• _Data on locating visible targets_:
—————
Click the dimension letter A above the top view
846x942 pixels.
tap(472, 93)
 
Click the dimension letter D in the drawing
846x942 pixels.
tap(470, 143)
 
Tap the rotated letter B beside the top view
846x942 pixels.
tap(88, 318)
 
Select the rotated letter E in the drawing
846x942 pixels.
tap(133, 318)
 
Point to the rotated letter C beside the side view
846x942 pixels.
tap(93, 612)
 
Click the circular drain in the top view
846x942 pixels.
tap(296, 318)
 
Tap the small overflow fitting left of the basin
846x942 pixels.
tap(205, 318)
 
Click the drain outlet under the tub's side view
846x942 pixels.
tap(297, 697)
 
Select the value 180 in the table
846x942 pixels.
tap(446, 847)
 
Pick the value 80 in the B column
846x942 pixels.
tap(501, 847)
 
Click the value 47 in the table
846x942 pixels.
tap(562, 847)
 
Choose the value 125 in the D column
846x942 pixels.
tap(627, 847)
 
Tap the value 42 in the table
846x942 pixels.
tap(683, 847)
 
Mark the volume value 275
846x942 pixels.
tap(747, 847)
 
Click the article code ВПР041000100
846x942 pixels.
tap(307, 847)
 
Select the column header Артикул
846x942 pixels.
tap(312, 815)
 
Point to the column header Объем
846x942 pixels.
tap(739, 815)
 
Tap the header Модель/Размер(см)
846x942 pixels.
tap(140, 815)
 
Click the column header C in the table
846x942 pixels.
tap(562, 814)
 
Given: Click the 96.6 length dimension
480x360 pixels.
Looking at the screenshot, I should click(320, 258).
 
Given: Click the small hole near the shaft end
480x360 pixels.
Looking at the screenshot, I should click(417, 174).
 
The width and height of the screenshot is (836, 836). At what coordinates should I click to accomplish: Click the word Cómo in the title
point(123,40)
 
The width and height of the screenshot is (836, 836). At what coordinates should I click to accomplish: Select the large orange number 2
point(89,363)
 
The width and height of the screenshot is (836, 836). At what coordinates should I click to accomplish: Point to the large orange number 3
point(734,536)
—————
• _WRITTEN TASK_:
Resize the items between the lines holding "Point to the rotated" and "tap(627, 847)", inclusive, and give only those lines again, requests included. Multiply every coordinate in the answers by 1.25 and round to whole numbers, with halves rounded up.

• _SOLUTION FOR THIS PROBLEM_:
Point to the rotated letter C beside the side view
846x942 pixels.
tap(116, 765)
 
Click the circular drain in the top view
846x942 pixels.
tap(370, 398)
 
Tap the small overflow fitting left of the basin
846x942 pixels.
tap(256, 398)
 
Click the drain outlet under the tub's side view
846x942 pixels.
tap(371, 871)
 
Select the value 180 in the table
846x942 pixels.
tap(558, 1059)
 
Pick the value 80 in the B column
846x942 pixels.
tap(626, 1059)
 
Click the value 47 in the table
846x942 pixels.
tap(703, 1059)
 
Choose the value 125 in the D column
846x942 pixels.
tap(784, 1059)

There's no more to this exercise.